Hoaks atau berita palsu berisikan berita yang menyesatkan dan umumnya disebarkan melalui media sosial dan media lainnya. Tujuannya beragam, di antaranya untuk memaksakan sebuah gagasan dengan maksud dan tujuan tertentu. Wardle dalam Paskarina, C. (2017) mengatakan bahwa ada berbagai kepentingan yang melatarbelakangi lahirnya hoaks dengan berbagai macam bentuk seperti misinformasi sampai disinformasi. Penyebaran informasi yang salah tanpa sengaja disebut misinformasi. Sedangkan disinformasi terdapat unsur kesengajaan yang dilakukan oleh si pembuat hoaks tersebut yang kemudian disebar ke berbagai media dengan beragam jenis hoaks dan berbagai kepentingan. Hoaks dalam Pemilihan Umum Presiden, menjadi komoditi andalan antar pendukung untuk saling menjatuhkan dan menjelek jelekkan lawan (Sosiawan & Wibowo, 2020). Hoaks politik merupakan kategori Pemilu dengan salah satu tema yang paling menonjol saat perhelatan Pemilu mulai berlangsung. Hoaks yang beredar tidak semata mata untuk menjatuhkan para calon presiden tetapi juga pemerintah yang berkuasa yang mencalonkan diri kembali menjadi presiden (Juditha, 2019). Disisi lain, masyarakat Indonesia sangat rentan terpapar hoaks karena kehidupan sehari hari mereka tidak terlepas dari internet dan media sosial sebagai media yang paling dominan dalam penyebaran hoaks. APPJI mencatat tingkat penetrasi internet masyarakat Indonesia mencapai 79,5% pada tahun 2024 naik sekitar 1,4% dari tahun sebelumnya (APPJI, 2024). Hoaks tentang Pemilu menjadi bagian dari proses komunikasi politik di ranah maya.
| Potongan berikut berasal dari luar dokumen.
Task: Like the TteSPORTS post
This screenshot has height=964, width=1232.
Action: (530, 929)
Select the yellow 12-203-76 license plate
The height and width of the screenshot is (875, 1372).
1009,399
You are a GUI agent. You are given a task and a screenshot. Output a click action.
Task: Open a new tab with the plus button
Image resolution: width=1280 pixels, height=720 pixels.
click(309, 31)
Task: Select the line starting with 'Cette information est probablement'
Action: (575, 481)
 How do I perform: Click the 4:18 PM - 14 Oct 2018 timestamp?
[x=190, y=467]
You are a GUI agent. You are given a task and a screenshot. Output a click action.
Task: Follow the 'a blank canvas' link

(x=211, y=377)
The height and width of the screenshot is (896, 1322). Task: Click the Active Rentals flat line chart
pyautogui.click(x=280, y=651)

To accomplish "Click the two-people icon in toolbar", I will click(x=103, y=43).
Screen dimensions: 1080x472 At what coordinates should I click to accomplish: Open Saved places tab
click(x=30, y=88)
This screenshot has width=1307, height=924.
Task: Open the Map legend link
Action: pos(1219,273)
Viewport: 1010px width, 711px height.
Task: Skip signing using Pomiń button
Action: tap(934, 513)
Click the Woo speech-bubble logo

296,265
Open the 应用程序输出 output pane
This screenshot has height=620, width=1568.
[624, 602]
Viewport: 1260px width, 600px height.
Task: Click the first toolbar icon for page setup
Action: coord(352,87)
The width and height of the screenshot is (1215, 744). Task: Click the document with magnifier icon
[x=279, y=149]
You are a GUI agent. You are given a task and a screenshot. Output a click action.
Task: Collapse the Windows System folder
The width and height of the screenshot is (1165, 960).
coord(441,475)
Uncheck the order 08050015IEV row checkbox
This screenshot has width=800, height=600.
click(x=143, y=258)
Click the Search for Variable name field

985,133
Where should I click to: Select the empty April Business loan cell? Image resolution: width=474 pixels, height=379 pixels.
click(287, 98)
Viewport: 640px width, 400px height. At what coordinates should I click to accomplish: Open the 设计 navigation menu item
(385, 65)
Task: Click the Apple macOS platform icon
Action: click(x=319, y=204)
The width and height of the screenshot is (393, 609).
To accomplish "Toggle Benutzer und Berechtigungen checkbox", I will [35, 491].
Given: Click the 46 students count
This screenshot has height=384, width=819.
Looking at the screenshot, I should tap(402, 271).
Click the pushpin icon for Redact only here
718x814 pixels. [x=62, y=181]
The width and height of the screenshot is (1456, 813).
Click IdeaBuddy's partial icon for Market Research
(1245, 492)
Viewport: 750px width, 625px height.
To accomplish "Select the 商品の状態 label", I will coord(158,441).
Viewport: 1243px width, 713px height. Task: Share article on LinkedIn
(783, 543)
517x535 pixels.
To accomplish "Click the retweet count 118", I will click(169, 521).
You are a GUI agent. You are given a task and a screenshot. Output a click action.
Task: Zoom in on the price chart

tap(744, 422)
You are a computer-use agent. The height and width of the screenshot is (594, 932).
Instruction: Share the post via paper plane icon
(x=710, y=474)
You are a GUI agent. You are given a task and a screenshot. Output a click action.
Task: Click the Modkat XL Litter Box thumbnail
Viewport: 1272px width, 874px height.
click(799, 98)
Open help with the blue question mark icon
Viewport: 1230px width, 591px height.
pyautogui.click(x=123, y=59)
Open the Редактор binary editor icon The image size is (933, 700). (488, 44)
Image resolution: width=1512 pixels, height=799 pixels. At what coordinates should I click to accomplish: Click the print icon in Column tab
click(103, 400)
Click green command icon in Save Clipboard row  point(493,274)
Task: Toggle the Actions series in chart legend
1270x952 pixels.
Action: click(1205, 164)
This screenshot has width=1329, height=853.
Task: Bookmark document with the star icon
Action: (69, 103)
Peningkatan jumlah berita hoaks ini tidak lepas dari kondisi politik yang semakin memanas. Menurut penjelasan Puji Rianto, ada tiga faktor utama yang menjadi pemicu maraknya berita hoaks. Pertama, hoaks kini telah menjadi komoditas yang sengaja diproduksi untuk kepentingan politik. Ada pihak-pihak yang secara sadar menciptakan hoaks demi keuntungan ekonomi, dengan pihak lain yang bersedia membayar untuk penyebarannya. Kedua, rendahnya etika politik juga turut mendukung maraknya produksi hoaks di kalangan aktor politik. Jika para pelaku politik memegang teguh etika, mereka tidak akan memproduksi informasi yang menyesatkan atau bahkan fitnah. Oleh karena itu, hoaks muncul karena lemahnya etika politik. Ketiga, fenomena era post truth memperburuk penyebaran hoaks. Di era ini, orang cenderung lebih mempercayai informasi berdasarkan emosi dan prasangka pribadi, bukan fakta objektif. Kurangnya literasi digital membuat masyarakat kurang kritis terhadap informasi, memudahkan hoaks untuk tersebar. Selain itu, ideologi, nilai-nilai, agama, dan afiliasi politik juga berperan dalam memproduksi dan menyebarkan hoaks untuk kepentingan politik tertentu.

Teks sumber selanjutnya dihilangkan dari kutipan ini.